Yesterday started off with some homemade cinnamon rolls — mmmm! Since we were heading up to Philadelphia for homecoming at Andy’s school, I wanted to have a fun, filling breakfast waiting for him before we made the trip.
I used this no-yeast cinnamon roll recipe from Iowa Girl Eats, and it was a winner! Because there was no yeast, I was able to throw everything together without having to wait for dough to rise — a definite plus. I ended up making the rolls and putting them in the pan, covered them, refrigerated them overnight, and then baked them in the morning so they were nice and warm. If you don’t have time to make these in the morning, that’s definitely the way to go! (I also waited and put the icing on in the morning once I got them out of the oven.)
Since I have a race tomorrow, I stuck to my normal bowl of oats & chia seeds, but I did sneak a taste of Andy’s cinnamon roll and thought it was pretty good! However (and I should have warned you about this at the beginning) — there’s really nothing “healthy” about these.
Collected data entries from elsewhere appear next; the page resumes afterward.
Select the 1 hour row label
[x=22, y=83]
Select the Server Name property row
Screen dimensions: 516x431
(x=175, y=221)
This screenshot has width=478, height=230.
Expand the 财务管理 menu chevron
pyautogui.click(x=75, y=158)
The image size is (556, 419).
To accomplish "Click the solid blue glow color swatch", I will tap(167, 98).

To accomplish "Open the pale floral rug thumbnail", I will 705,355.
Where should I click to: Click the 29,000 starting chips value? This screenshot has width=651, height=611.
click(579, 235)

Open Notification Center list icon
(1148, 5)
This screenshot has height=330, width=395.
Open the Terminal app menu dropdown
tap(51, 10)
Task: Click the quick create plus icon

But because I believe in indulgences and “levels,” there are a lot of great ways for you to use this recipe!
How to “level up” this recipe:
- One of the simplest swaps would be to use all whole wheat flour instead of white, or at least substitute half of the white flour with wheat flour.
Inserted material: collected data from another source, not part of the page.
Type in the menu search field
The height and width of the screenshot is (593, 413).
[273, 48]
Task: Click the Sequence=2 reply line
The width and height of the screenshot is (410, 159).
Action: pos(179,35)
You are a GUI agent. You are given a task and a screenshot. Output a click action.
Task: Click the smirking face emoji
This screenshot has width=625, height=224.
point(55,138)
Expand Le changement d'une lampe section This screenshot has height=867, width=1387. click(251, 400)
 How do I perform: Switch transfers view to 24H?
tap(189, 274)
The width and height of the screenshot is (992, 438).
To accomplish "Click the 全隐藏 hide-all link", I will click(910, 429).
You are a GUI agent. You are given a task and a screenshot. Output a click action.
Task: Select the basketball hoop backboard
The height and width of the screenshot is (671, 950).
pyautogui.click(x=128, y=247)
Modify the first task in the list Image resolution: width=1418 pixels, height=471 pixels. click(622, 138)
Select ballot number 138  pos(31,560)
- Cut down on the sugar. Even Andy thought they were a little too sweet, which is saying a lot! I’d recommend using raw sugar instead of granulated and leaving out the 1/2 cup of sugar it calls for in the actual flour mixture.
- Use light butter instead of regular.
- Use reduced fat buttermilk. When I was at the store, all they had was reduced fat, so that’s what I used and it turned out pretty well!
- Leave off the icing — they’re sweet enough without it!
How to “level down” this recipe:
- Hmmm…I’m all out of ideas on this one! These things may not be healthy, but they are ooey, gooey, and oh-so-good. Definitely worth the calorie splurge!